米国のテレビドラマシリーズ『ブレイキング・バッド』(Breaking Bad・2008~2013年放送)は、高校の化学教師がその知識を生かして覚せい剤メス(メタンフェタミン)の密造に手を染めるという異色のテーマを扱い、高い人気を呼ぶとともに批評家からも絶賛を博しました。(Chemi-Stationさんでも紹介されています)
このドラマの製作には、科学考証のためのアドバイザーとしてオクラホマ大学の物理有機化学者Donna Nelson教授が参加しました。Nelson教授は自らの研究と並行して、科学者の社会的イメージの向上、科学教育の改善、研究型大学におけるエスニシティおよびジェンダーの多様化といった活動に積極的に関わり、ACSの次期会長(2016年就任予定)にも選ばれるなど多方面で活躍する女性化学者です。そのNelson教授が化学ニュースサイトChemistry Viewsのインタビューに答え、科学者としてハリウッドのテレビドラマ製作に参加した貴重な体験について語っています。
- インタビュー記事を読む Bridge Science and the Public – Interview with Donna Nelson (January 6, 2015, Chemistry Views)
この記事によると、Nelson教授はC&E Newsで『ブレイキング・バッド』のプロデューサー Vince Gilligan氏のインタビューを読み、彼がこのドラマのために専門家の助言を求めていることを知りました。Nelson教授は、科学と社会の間の懸け橋になる絶好の活動として興味を持ちましたが、その一方でドラッグ密造というテーマに大学の化学教授が関わることにためらいも感じました。しかし、最初の数回のエピソードを見て、ドラッグ密造を賛美する内容でないことが分かったので、協力を申し出たそうです。
科学アドバイザーとしての仕事はさまざまな形で行われ、台本をチェックするだけでなく脚本家と直接話し合ったり、実際にセットを見に行ったこともあったそうです。
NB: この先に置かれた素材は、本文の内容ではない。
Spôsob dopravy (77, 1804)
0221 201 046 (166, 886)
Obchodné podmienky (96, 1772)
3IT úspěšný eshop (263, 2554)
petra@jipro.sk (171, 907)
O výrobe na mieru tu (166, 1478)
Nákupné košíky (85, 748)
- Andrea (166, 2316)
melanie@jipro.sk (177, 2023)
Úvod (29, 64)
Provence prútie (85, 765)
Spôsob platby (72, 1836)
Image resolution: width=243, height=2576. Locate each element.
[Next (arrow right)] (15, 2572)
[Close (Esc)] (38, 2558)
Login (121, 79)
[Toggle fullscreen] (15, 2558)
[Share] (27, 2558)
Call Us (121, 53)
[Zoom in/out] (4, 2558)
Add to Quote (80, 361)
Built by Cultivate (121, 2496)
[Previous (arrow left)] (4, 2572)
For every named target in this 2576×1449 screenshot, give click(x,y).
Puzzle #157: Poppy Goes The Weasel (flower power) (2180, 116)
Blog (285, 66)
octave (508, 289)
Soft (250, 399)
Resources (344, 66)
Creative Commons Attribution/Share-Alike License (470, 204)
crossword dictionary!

助言の内容も、専門用語の読み方や化学量論計算、図の描き方など多岐にわたりました。
製作には、Nelson教授とともにアメリカ麻薬取締局(DEA)も協力したそうです。DEAは、テレビでどこまで見せていいかをチェックするとともに、実際のドラッグ密造現場がどのようになっているかといった他では得られない専門知識を提供したそうで、ドラマにリアリティーを加える上で大いに役立ったと思われます。
Nelson教授によると、ハリウッドの製作現場では科学アドバイザーに対して以前から悪評があり、ドラマに口出しをしてつまらない科学ドキュメンタリーのように変えてしまう存在と見られていました。そのため同教授は、ドラマを駄目にするのではなく、その成功に向けて製作側と協力することを何より心掛けたそうです。例えば、高純度のメスは白色ないし無色の結晶となるはずですが、ドラマでは青色という設定になっています。これは科学的には正確でありませんが、同教授は主人公が合成するドラッグに特徴を与えるための演出として尊重したそうです。
科学者がハリウッドと仕事をする機会を得るのはきわめてレアなことではありますが、Nelson教授は、今後多くの科学者がそれぞれ一般の人々との接点を求めて動き出し、フレンドリーな交流をもてるようになることに期待を寄せています。